── Data
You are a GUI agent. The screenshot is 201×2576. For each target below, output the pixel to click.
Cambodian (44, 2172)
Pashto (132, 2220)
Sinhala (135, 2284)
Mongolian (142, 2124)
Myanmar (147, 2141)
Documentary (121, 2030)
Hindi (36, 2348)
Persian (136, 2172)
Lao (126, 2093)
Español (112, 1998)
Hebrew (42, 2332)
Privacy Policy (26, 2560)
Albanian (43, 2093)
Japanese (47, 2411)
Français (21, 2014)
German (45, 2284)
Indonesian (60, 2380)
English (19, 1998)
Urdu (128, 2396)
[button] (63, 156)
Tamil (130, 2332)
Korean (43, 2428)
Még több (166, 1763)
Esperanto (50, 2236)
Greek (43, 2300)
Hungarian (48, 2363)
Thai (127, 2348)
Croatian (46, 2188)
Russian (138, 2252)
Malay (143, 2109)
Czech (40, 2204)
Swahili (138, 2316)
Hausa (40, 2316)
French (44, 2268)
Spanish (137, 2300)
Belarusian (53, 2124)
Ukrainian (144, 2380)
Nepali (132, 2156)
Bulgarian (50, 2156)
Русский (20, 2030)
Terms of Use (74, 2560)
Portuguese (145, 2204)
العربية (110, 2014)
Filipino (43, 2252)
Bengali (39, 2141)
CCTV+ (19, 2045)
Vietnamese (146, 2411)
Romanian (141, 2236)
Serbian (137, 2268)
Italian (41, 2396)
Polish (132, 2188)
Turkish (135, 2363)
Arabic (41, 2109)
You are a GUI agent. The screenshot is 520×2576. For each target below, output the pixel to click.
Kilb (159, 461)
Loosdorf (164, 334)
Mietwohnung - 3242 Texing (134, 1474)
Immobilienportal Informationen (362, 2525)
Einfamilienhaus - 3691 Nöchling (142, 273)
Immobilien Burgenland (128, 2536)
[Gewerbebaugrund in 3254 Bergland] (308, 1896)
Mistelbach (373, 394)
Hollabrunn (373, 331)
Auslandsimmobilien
────
▶ Your instructions
Could the data above be returned exactly as it stands?

▶ Your response
You are a GUI agent. The screenshot is 201×2576. For each target below, output the pixel to click.
Cambodian (44, 2172)
Pashto (132, 2220)
Sinhala (135, 2284)
Mongolian (142, 2124)
Myanmar (147, 2141)
Documentary (121, 2030)
Hindi (36, 2348)
Persian (136, 2172)
Lao (126, 2093)
Español (112, 1998)
Hebrew (42, 2332)
Privacy Policy (26, 2560)
Albanian (43, 2093)
Japanese (47, 2411)
Français (21, 2014)
German (45, 2284)
Indonesian (60, 2380)
English (19, 1998)
Urdu (128, 2396)
[button] (63, 156)
Tamil (130, 2332)
Korean (43, 2428)
Még több (166, 1763)
Esperanto (50, 2236)
Greek (43, 2300)
Hungarian (48, 2363)
Thai (127, 2348)
Croatian (46, 2188)
Russian (138, 2252)
Malay (143, 2109)
Czech (40, 2204)
Swahili (138, 2316)
Hausa (40, 2316)
French (44, 2268)
Spanish (137, 2300)
Belarusian (53, 2124)
Ukrainian (144, 2380)
Nepali (132, 2156)
Bulgarian (50, 2156)
Русский (20, 2030)
Terms of Use (74, 2560)
Portuguese (145, 2204)
العربية (110, 2014)
Filipino (43, 2252)
Bengali (39, 2141)
CCTV+ (19, 2045)
Vietnamese (146, 2411)
Romanian (141, 2236)
Serbian (137, 2268)
Italian (41, 2396)
Polish (132, 2188)
Turkish (135, 2363)
Arabic (41, 2109)
You are a GUI agent. The screenshot is 520×2576. For each target below, output the pixel to click.
Kilb (159, 461)
Loosdorf (164, 334)
Mietwohnung - 3242 Texing (134, 1474)
Immobilienportal Informationen (362, 2525)
Einfamilienhaus - 3691 Nöchling (142, 273)
Immobilien Burgenland (128, 2536)
[Gewerbebaugrund in 3254 Bergland] (308, 1896)
Mistelbach (373, 394)
Hollabrunn (373, 331)
Auslandsimmobilien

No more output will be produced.